As the saying goes, feminism is the radical notion that women are people. Through the lens of benevolent sexism, women are not seen as fully people except as they relate to men as daughters, sisters, wives, and mothers. Because it is not overtly hostile or insulting towards women, benevolent sexism often gets a pass. This kind of sexism, as opposed to hostile sexism, does not see women as inferior to men or incompetent, but it does prescribe specific roles and duties. It is this kind of sexism that is also present in many churches, particularly those that believe in complementary roles for men and women.

The more overtly sexist parts of this view hold that women exist to be protected and kept pure as “the weaker sex,” and the men in their lives are responsible for their health and safety. Particularly popular during the Industrial Revolution, this led to the division of spheres: the public sphere, the realm of business and politics, run by men, and the private sphere, the realm of home and hearth, run by women. The public sphere was too rough and tumble, too dirty and offensive for women, so keeping women at home was not a means of limiting their participation or advancement but a way of protecting them, keeping them pure and unsullied by the ways of the world.

Whether hostile or benevolent, the damages to individuals and gender equality done by sexism remain the same.

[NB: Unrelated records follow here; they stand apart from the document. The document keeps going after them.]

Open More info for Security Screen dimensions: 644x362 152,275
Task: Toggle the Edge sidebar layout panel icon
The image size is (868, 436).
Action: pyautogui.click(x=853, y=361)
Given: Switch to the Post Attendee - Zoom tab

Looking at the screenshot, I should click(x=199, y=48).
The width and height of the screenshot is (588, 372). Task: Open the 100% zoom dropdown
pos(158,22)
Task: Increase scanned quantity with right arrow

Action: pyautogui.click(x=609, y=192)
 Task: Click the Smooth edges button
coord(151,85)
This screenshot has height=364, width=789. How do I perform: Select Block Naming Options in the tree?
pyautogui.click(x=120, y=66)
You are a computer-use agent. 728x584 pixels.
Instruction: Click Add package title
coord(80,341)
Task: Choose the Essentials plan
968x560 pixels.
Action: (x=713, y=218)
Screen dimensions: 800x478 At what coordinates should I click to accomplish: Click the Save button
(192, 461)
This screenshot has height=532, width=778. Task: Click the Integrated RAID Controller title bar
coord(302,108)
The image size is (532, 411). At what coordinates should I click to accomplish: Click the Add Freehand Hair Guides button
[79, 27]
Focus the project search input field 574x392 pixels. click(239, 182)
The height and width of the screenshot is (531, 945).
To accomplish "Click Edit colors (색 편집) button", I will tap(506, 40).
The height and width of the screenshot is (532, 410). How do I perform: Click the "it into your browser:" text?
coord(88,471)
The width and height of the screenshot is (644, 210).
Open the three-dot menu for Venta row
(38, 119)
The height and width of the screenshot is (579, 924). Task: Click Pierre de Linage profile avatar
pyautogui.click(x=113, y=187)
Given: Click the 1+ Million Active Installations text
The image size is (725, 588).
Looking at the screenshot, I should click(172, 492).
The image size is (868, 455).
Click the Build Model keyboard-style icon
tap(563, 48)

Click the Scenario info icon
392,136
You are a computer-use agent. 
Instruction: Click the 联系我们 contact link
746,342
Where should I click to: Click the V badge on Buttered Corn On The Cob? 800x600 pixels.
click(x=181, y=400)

Instead of men and women being considered as individuals, created in the image of God and gifted by the Holy Spirit, sexist systems would prefer to judge us by sex and determine where our gifts lie. Not only does this discourage and prevent women from holding leadership positions, it also damages men who have gifts for caretaking and child-raising but feel forced to be the “bread-winner.”

Some people have argued that women are more suited to leadership because we are inherently purer, and, looking at history, it is never the women who start wars or embezzle funds or misbehave sexually. Perhaps this is because we have not been in positions of power to have the chance. Currently, protesters are calling for the female president of South Korea, Park Geun-hye, to resign due to fraud, scandal and allegations of abuse of power. Leaders who are women can be just as ineffective as leaders who are men.

Whether male or female, we all have our gifts and our weaknesses. We are all susceptible to sin and in need of the grace of Christ. We also are all made in the image of God and have inherent dignity. Put succinctly, we are all people with our own hopes, fears, strengths and desires. Some women are stronger than some men. Some men are gentler than some women. By prescribing spheres based on gender or reducing a woman’s value to her relationships as if she were property, we do a disservice to all of God’s people.